- **WHAT YOU SHOULD DO**
Look through the records below, and copy out every line that holds the string "dropdown".

───── DATA FOR THIS TASK

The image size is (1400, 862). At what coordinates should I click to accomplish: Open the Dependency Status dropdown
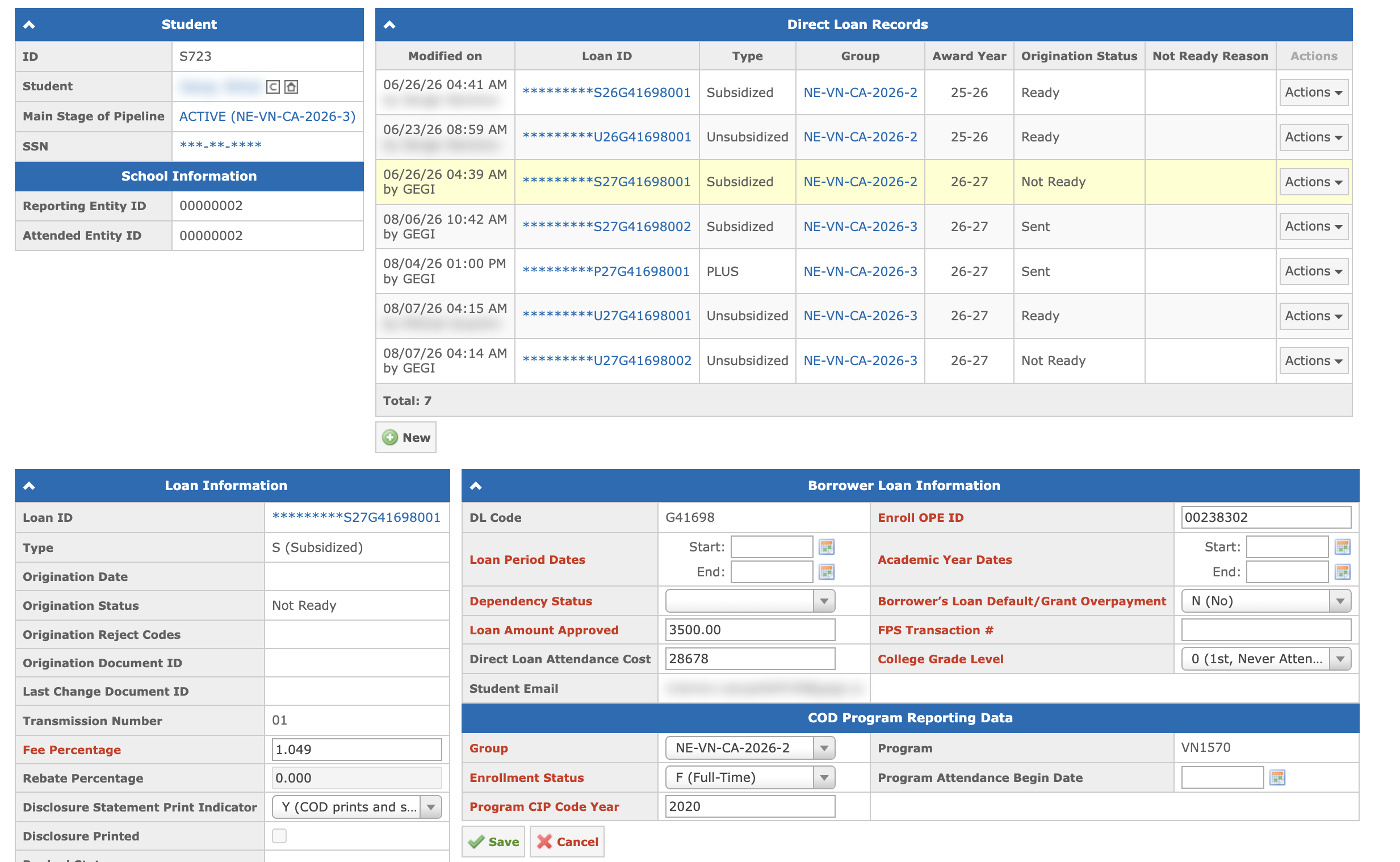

──────────
───── DATA FOR THIS TASK

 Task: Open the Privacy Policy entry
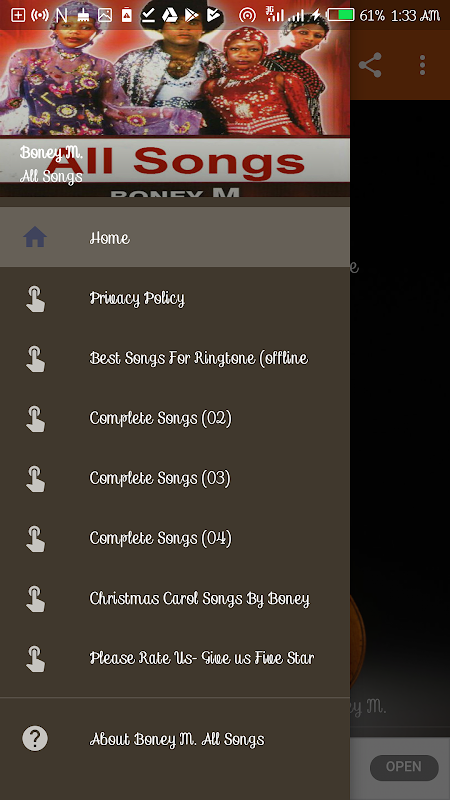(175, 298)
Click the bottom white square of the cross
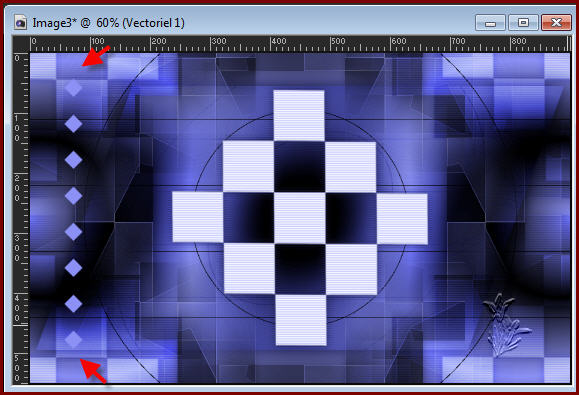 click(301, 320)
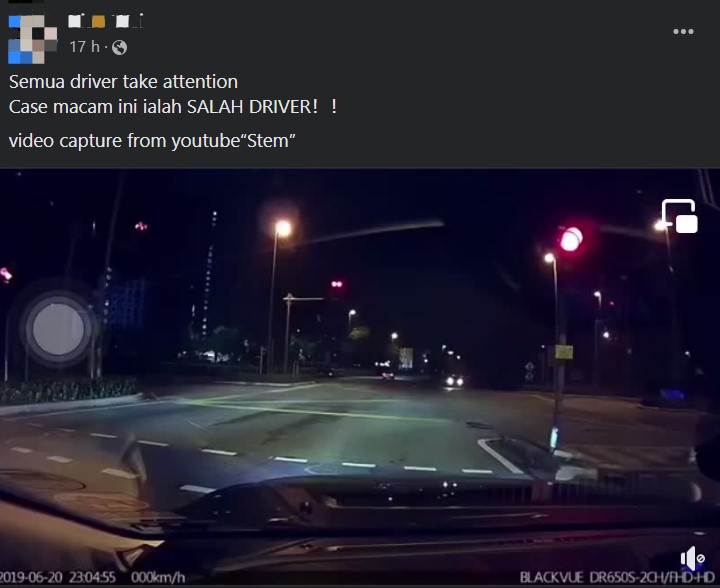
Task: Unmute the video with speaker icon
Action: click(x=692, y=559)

──────────
───── DATA FOR THIS TASK

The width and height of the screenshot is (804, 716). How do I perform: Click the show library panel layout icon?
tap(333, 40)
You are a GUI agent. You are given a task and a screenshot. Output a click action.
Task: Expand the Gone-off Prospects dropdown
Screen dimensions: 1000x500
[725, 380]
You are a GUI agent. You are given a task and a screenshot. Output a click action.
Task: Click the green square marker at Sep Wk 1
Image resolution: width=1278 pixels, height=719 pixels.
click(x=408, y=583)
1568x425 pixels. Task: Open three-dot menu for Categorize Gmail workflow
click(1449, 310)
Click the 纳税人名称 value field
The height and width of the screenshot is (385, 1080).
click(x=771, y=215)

──────────

- **SOLUTION FOR THIS PROBLEM**
The image size is (1400, 862). At what coordinates should I click to accomplish: Open the Dependency Status dropdown
Task: Expand the Gone-off Prospects dropdown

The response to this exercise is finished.